### Exercise task
Copy the records below word for word, keeping every line in its original order.

### Recorded data
## begin

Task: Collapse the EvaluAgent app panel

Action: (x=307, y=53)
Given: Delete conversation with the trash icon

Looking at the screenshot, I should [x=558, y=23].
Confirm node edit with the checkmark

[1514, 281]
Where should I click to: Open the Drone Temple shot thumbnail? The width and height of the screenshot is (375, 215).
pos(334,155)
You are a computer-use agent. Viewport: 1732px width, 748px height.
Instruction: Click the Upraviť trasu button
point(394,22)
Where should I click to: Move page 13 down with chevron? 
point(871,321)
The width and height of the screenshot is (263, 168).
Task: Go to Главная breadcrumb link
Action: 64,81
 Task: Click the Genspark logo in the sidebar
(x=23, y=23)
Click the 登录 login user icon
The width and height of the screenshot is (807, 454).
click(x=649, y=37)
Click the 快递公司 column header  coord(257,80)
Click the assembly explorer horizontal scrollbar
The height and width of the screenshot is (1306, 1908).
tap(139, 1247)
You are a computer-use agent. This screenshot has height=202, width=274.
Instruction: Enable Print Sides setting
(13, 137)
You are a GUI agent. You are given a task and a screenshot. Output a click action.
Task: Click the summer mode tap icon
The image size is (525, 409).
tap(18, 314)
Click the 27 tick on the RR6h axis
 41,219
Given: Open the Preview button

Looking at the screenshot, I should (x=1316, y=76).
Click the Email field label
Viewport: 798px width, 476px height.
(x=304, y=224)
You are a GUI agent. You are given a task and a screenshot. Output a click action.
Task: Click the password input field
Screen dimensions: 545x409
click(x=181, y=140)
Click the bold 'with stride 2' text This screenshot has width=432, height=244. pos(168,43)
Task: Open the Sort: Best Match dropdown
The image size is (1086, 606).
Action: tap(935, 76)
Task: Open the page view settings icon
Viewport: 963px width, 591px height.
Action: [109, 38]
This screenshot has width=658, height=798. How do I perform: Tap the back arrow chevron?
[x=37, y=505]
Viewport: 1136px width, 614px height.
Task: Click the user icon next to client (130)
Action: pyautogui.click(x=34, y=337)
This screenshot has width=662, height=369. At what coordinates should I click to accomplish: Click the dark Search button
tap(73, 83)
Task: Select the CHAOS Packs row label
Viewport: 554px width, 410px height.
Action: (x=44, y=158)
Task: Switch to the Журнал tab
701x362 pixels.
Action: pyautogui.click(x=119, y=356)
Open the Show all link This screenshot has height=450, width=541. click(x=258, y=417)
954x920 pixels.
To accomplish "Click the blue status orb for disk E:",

## end

### The result
Task: Collapse the EvaluAgent app panel

Action: (x=307, y=53)
Given: Delete conversation with the trash icon

Looking at the screenshot, I should [x=558, y=23].
Confirm node edit with the checkmark

[1514, 281]
Where should I click to: Open the Drone Temple shot thumbnail? The width and height of the screenshot is (375, 215).
pos(334,155)
You are a computer-use agent. Viewport: 1732px width, 748px height.
Instruction: Click the Upraviť trasu button
point(394,22)
Where should I click to: Move page 13 down with chevron? 
point(871,321)
The width and height of the screenshot is (263, 168).
Task: Go to Главная breadcrumb link
Action: 64,81
 Task: Click the Genspark logo in the sidebar
(x=23, y=23)
Click the 登录 login user icon
The width and height of the screenshot is (807, 454).
click(x=649, y=37)
Click the 快递公司 column header  coord(257,80)
Click the assembly explorer horizontal scrollbar
The height and width of the screenshot is (1306, 1908).
tap(139, 1247)
You are a computer-use agent. This screenshot has height=202, width=274.
Instruction: Enable Print Sides setting
(13, 137)
You are a GUI agent. You are given a task and a screenshot. Output a click action.
Task: Click the summer mode tap icon
The image size is (525, 409).
tap(18, 314)
Click the 27 tick on the RR6h axis
 41,219
Given: Open the Preview button

Looking at the screenshot, I should (x=1316, y=76).
Click the Email field label
Viewport: 798px width, 476px height.
(x=304, y=224)
You are a GUI agent. You are given a task and a screenshot. Output a click action.
Task: Click the password input field
Screen dimensions: 545x409
click(x=181, y=140)
Click the bold 'with stride 2' text This screenshot has width=432, height=244. pos(168,43)
Task: Open the Sort: Best Match dropdown
The image size is (1086, 606).
Action: tap(935, 76)
Task: Open the page view settings icon
Viewport: 963px width, 591px height.
Action: [109, 38]
This screenshot has width=658, height=798. How do I perform: Tap the back arrow chevron?
[x=37, y=505]
Viewport: 1136px width, 614px height.
Task: Click the user icon next to client (130)
Action: pyautogui.click(x=34, y=337)
This screenshot has width=662, height=369. At what coordinates should I click to accomplish: Click the dark Search button
tap(73, 83)
Task: Select the CHAOS Packs row label
Viewport: 554px width, 410px height.
Action: (x=44, y=158)
Task: Switch to the Журнал tab
701x362 pixels.
Action: pyautogui.click(x=119, y=356)
Open the Show all link This screenshot has height=450, width=541. click(x=258, y=417)
954x920 pixels.
To accomplish "Click the blue status orb for disk E:",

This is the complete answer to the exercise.